L’immigration au cœur des tirs
L’immigration a été au cœur des échanges les plus musclés lors du débat en langue anglaise, hier soir. Mais c’est Philippe Couillard qui a causé la surprise en affirmant que son propre vote contre l’utilisation du « Bonjour-Hi » dans les commerces était un « incident ».
Le premier ministre sortant a passé le gros de la soirée à l’offensive, critiquant François Legault à maintes reprises en raison de ses positions sur l’immigration. Mais il s’est montré beaucoup plus contrit au sujet de la motion que son gouvernement a appuyée l’an dernier pour dénoncer l’accueil bilingue des clients.
« Nous voulons dire que cet incident s’est produit, il est derrière nous, allons de l’avant », a affirmé le chef libéral.

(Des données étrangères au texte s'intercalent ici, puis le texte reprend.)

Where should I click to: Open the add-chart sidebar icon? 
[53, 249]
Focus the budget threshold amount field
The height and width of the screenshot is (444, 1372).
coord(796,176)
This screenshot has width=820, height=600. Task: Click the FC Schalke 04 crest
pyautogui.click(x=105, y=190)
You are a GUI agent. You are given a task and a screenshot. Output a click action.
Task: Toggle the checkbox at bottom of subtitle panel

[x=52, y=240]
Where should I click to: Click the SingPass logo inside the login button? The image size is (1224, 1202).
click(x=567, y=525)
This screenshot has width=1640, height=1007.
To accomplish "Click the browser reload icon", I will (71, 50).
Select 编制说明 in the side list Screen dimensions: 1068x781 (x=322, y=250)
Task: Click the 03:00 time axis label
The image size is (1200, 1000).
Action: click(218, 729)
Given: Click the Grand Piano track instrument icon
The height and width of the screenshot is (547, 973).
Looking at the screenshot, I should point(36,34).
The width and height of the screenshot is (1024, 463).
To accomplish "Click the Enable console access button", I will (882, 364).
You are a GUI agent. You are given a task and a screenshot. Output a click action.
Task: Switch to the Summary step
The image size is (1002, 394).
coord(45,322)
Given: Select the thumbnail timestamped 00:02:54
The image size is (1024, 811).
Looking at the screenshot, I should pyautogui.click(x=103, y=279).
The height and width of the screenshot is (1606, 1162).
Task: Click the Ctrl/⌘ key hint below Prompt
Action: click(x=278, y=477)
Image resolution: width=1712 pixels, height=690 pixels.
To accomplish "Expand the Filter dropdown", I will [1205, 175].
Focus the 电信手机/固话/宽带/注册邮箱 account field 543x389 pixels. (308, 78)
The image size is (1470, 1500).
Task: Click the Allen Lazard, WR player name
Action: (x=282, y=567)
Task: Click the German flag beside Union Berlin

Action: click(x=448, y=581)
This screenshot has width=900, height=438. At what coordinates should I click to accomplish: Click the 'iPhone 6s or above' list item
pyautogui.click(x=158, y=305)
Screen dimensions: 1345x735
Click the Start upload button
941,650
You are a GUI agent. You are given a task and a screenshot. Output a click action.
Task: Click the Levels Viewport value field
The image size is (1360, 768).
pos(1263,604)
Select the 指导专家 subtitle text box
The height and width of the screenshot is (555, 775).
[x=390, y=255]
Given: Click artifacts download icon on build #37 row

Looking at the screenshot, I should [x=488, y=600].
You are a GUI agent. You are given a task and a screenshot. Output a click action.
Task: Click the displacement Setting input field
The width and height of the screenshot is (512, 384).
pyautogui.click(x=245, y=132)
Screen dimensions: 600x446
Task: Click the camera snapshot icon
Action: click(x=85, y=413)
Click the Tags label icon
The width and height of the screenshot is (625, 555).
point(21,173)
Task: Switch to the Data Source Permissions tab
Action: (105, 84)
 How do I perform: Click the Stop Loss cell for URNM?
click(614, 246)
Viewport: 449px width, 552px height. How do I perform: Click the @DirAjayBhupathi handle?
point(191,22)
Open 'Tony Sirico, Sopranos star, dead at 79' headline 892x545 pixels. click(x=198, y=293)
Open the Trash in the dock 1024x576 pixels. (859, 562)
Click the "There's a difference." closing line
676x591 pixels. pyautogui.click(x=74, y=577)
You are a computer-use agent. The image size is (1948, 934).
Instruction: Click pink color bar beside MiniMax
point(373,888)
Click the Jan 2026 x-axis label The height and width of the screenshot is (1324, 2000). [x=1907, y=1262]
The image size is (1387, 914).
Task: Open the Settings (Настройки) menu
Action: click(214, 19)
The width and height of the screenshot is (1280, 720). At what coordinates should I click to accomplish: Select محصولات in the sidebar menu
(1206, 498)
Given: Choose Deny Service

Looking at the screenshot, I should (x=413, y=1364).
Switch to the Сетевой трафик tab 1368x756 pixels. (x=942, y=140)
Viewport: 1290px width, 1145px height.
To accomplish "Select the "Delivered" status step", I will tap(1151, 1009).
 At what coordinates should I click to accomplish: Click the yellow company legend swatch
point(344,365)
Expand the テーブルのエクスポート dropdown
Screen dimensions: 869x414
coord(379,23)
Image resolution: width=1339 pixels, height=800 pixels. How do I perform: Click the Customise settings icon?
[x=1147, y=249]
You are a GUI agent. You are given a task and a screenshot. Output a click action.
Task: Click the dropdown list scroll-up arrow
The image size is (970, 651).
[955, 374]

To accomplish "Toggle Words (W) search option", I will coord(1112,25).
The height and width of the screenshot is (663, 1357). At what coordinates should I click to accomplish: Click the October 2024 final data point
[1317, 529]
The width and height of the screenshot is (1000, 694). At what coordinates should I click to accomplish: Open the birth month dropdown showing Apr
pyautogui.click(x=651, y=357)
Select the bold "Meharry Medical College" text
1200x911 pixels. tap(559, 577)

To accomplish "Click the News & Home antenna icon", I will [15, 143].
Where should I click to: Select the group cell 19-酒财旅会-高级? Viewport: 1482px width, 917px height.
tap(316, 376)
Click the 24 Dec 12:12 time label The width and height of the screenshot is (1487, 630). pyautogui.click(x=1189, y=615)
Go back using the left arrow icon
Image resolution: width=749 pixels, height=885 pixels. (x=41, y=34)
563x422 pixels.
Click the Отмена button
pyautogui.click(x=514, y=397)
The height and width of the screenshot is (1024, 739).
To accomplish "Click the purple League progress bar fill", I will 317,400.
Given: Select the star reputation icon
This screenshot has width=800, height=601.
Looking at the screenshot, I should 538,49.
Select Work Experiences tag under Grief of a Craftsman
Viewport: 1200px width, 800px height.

La déclaration est surprenante, car le premier ministre avait lui-même coparrainé la motion présentée par Jean-François Lisée. Ce texte appelait les commerçants « et tous les salariés qui sont en contact avec la clientèle locale et internationale [à l’] accueillir chaleureusement avec le mot Bonjour ».
La motion a été adoptée à l’unanimité par l’Assemblée nationale le 30 novembre dernier, au grand mécontentement de la communauté anglophone.
Au terme de la soirée, le premier ministre a assuré qu’il n’avait pas renié son vote. Mais ses adversaires ont vite dénoncé « l’hypocrisie » du chef libéral (voir capsules).
Jusque-là, le premier débat télévisé des chefs en anglais de l’histoire du Québec avait été marqué par de vifs échanges sur l’immigration.
Sur la défensive pendant toute la fin de semaine sur cet enjeu, François Legault était attendu de pied ferme par Philippe Couillard et Jean-François Lisée.
Au plus fort des échanges, le chef libéral a affirmé que son rival caquiste « cherche une excuse pour réduire l’immigration ». Il l’a pilonné sur sa proposition de révoquer le certificat de sélection des immigrants qui échoueront à un test de français ou à un « test des valeurs ».
« J’ai demandé à François Legault l’autre jour ce qu’il ferait avec un père de famille qui pourrait échouer à l’examen. Il ne pouvait pas répondre. J’imagine qu’il va les déposer sur le pont Macdonald-Cartier à Gatineau [pour se] débarrasser de ces gens. »
— Philippe Couillard
Jean-François Lisée, ministre responsable des relations avec les anglophones sous Pauline Marois, a lui aussi pris le chef caquiste de front.
Le chef du Parti québécois a qualifié « d’absurde » la proposition caquiste d’expulser des immigrants qui échoueront à des tests.
« Ne savez-vous pas que […] s’ils échouent au test, ils restent au Québec comme résidents permanents pour toujours s’ils le désirent ? Vous demanderiez au gouvernement fédéral de les déporter. C’est votre position et elle est épouvantable », a dénoncé M. Lisée.
M. Legault n’a pas paru déstabilisé. Il a rendu les coups à Philippe Couillard en soulignant que le quart des immigrants quittaient le Québec après cinq ans.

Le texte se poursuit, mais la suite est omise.